KLM Pilots agree to wage cuts clearing path for €3.4 billion state aid package
The labor union representing Dutch airline KLM's pilots has signed a commitment to agree to salary cuts for the duration the airline receives state support to cope with a decrease in travel brought on by the coronavirus pandemic. The VNV union was the last of eight labor unions to agree to the pledge.
"This brings KLM one step closer to obtaining the government loan and guarantees on bank loans totalling EUR 3.4 billion," the airline said in a statement. "The loan package is crucial to securing the future of KLM and its network for the Netherlands.
In order for KLM to receive 3.4 billion euros in state aid, the Minister of Finance Wopke Hoekstra demanded that all airline employees agree to the possibility of a decrease in salary through 2025. The unions were supposed to submit their approval to the austerity measure by noon on October 31.
While VNV, and also the FNV union representing some flight attendants and ground crew, said that they would not allow the airline to go bankrupt. At the same time, they said that it was incomprehensible that they would have to commit to the slashing the salary of KLM staffers if the airline had a chance at recovering by 2023.
The stance of the unions led Hoekstra to pull the aid package off the table over the weekend. “It is up to KLM and the unions to ensure that the conditions set are still met.

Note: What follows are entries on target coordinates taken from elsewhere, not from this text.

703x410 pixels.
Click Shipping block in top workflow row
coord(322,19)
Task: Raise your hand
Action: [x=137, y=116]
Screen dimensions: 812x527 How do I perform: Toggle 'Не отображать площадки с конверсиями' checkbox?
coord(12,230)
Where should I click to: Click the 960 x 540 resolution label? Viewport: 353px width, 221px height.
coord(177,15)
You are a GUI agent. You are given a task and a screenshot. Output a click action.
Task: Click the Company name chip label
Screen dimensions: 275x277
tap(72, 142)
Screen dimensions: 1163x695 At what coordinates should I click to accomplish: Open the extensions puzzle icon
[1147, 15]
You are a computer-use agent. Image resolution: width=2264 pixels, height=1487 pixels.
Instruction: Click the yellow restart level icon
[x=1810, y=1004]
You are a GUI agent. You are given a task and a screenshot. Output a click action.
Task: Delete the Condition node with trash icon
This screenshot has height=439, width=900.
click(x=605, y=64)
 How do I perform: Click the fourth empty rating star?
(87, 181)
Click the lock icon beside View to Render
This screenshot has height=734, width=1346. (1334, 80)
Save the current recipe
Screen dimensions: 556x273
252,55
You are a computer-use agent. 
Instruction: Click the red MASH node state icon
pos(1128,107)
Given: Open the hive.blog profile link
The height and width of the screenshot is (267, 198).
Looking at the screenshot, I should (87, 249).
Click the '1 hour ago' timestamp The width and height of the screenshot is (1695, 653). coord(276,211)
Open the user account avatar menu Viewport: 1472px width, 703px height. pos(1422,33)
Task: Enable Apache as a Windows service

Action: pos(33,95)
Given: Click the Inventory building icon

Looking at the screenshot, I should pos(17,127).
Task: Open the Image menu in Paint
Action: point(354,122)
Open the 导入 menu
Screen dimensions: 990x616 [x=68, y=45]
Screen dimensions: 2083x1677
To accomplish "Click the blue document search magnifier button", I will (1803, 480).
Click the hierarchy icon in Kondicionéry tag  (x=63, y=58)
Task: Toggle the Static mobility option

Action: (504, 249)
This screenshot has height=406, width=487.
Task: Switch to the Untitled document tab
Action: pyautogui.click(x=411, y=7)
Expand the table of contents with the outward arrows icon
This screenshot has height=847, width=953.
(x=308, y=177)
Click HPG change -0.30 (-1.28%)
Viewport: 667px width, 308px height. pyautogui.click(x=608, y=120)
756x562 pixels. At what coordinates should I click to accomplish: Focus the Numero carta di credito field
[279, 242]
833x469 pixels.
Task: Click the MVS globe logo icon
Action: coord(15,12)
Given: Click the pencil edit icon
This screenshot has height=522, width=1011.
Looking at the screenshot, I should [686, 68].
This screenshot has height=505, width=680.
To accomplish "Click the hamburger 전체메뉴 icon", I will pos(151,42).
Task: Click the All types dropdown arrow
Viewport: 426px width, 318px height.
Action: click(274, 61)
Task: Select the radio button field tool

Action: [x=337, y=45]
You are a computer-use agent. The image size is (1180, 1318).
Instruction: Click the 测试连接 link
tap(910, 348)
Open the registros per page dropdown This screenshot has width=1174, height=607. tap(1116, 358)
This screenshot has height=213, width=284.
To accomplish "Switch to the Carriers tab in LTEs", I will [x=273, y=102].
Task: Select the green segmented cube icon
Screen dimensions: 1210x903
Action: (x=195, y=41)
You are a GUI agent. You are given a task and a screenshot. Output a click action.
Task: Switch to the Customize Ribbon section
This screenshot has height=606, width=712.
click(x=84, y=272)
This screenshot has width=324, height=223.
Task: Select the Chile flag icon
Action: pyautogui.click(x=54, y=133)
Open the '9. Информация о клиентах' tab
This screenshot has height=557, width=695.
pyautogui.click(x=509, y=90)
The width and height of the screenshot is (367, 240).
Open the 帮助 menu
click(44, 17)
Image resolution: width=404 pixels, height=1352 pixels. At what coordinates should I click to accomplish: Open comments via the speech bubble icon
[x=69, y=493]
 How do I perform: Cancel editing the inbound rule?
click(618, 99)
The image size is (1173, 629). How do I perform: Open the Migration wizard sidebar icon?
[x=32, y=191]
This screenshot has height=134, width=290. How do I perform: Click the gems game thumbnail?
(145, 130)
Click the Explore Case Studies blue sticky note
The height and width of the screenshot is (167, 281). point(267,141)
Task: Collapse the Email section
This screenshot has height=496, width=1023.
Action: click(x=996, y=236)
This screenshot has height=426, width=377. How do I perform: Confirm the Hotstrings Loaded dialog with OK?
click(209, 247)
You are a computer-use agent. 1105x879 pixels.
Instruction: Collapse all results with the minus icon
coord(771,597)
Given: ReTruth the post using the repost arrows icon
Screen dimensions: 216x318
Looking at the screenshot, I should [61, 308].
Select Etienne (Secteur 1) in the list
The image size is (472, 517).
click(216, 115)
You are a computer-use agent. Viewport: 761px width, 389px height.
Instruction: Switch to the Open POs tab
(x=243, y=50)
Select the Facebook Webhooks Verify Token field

If the conditions are still met at a later time, the Cabinet will further inform your House,” he said on Saturday in a letter to Khadija Arib, the Chair of the Tweede Kamer, the lower house of Dutch Parliament.
"Without this loan, KLM will not get through this difficult time,” said Pieter Elbers, KLM CEO, in a statement released earlier on Saturday.
The two FNV unions involved signed the commitment clause on Monday.